→ **WHAT YOU NEED TO DO**
Retype the lines of the material from the one containing "Viewport: 1000px width, 740px height." through the one containing "Action: [x=256, y=46]", both included, and nothing else.

→ **RECORDS SUPPLIED**
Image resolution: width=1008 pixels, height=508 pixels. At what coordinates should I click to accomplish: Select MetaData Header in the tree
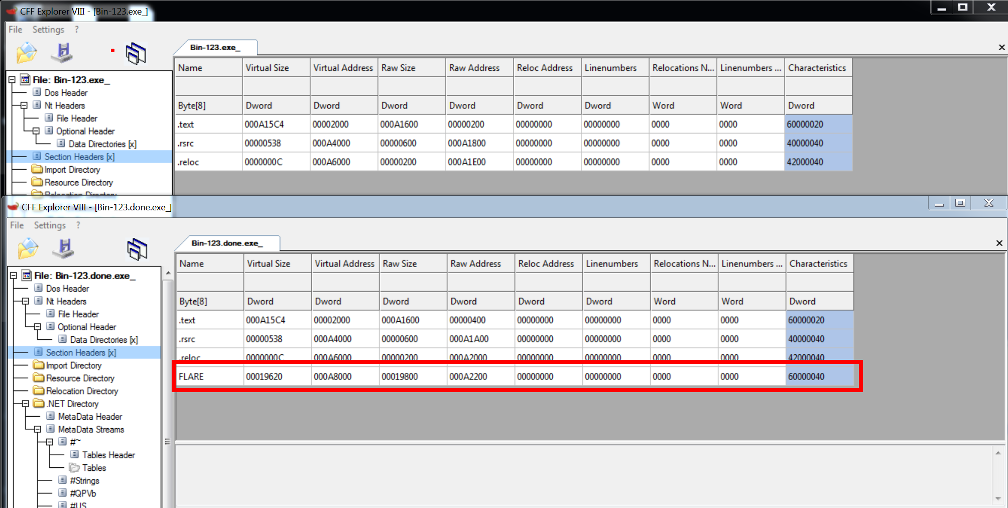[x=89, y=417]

--

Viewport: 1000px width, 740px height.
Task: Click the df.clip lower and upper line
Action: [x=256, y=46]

→ **CORRECT OUTPUT**
Viewport: 1000px width, 740px height.
Task: Click the df.clip lower and upper line
Action: [x=256, y=46]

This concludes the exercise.